Still, TikTok is where people are spending their time — more than 90 minutes a day, according to the data analytics company Sensor Tower, nearly twice as much as they spend on Instagram. The music industry has no choice but to try to reach those potential listeners. It’s just getting harder and harder to do. 

“There are a lot of songs that pop quickly [on TikTok], but it doesn’t have the same effect,” says Talya Elitzer, co-founder of the indie label and management company Godmode. “It’s not the golden era of TikTok by any means,” confirms another veteran digital marketer. “Things aren’t performing the way they used to.” 

And executives say the impact of their marketing budgets is waning. According to a recent report by music consulting agency ContraBrand, based on analysis of TikTok’s top 200 from the first half of 2022, “paid-for tactics, such as influencers and ads, accounted for success in under 12% of the platform’s viral tracks.” “You can do your best to manufacture something on [TikTok], but I haven’t seen too many people be super successful,” says Cassie Petrey, CEO of the social media company and management firm Crowd Surf. “There’s an illusion of control people think they have over TikTok because we can pay influencers and push more video usage.” 

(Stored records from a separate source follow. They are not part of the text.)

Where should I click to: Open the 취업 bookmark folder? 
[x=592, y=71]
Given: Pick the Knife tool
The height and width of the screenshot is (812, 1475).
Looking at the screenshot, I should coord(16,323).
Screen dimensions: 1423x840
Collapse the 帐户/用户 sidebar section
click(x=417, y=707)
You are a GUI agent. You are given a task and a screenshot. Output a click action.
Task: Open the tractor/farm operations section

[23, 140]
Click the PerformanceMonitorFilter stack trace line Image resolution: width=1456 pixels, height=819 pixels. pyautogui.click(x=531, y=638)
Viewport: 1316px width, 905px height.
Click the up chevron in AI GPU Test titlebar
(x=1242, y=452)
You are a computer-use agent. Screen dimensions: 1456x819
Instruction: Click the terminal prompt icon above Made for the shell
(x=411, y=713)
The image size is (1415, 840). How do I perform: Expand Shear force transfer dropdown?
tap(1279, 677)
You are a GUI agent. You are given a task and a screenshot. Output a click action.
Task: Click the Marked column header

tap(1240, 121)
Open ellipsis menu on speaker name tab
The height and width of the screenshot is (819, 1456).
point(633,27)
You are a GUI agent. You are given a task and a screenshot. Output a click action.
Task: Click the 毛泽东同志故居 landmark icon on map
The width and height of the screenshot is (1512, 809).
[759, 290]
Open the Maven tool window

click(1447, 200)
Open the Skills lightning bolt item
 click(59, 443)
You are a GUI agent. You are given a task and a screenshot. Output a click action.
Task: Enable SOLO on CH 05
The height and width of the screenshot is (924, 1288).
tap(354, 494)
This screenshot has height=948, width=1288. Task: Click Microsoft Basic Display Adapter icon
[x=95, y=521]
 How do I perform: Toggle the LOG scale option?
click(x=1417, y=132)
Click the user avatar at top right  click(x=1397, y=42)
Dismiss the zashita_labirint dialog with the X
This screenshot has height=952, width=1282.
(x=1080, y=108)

As awareness of that illusion grows, “a lot of major companies, the savvy ones, are not spending as much on TikTok as they once were,” according to Elitzer. Another marketer says that he’s cut TikTok spending in many cases by more than 50%. 

Labels may be shifting their signing strategies around TikTok as well. Whereas record companies have been signing acts off a single viral explosion, hoping for quick returns on their investment, a bevy of one-hit wonders has caused some to contemplate changing course. “I’ve heard a lot more A&Rs that I’ve been speaking with go back to signing artists based on musicality, which is exciting,” says Tim Collins, co-founder of Creed Media, an entertainment marketing agency. 

“Too many people got caught with empty bags — labels overpaid for these deals, and the artist never delivered a better song or couldn’t rise to the occasion,” Anokute adds. “People were making multi-million dollar offers without even meeting the artist! The race to jump on everything moving on TikTok has slowed down.” 

After a period where the app seemed to overshadow everything in music, executives seem more open to the idea that focusing all resources solely on TikTok may not be a viable long-term strategy. Petrey preaches a zen attitude about it all. “You’ll have moments on social media that are big, and you’ll have other times where you thought that song was the one and it didn’t go,” she says. “Continue to make good work.”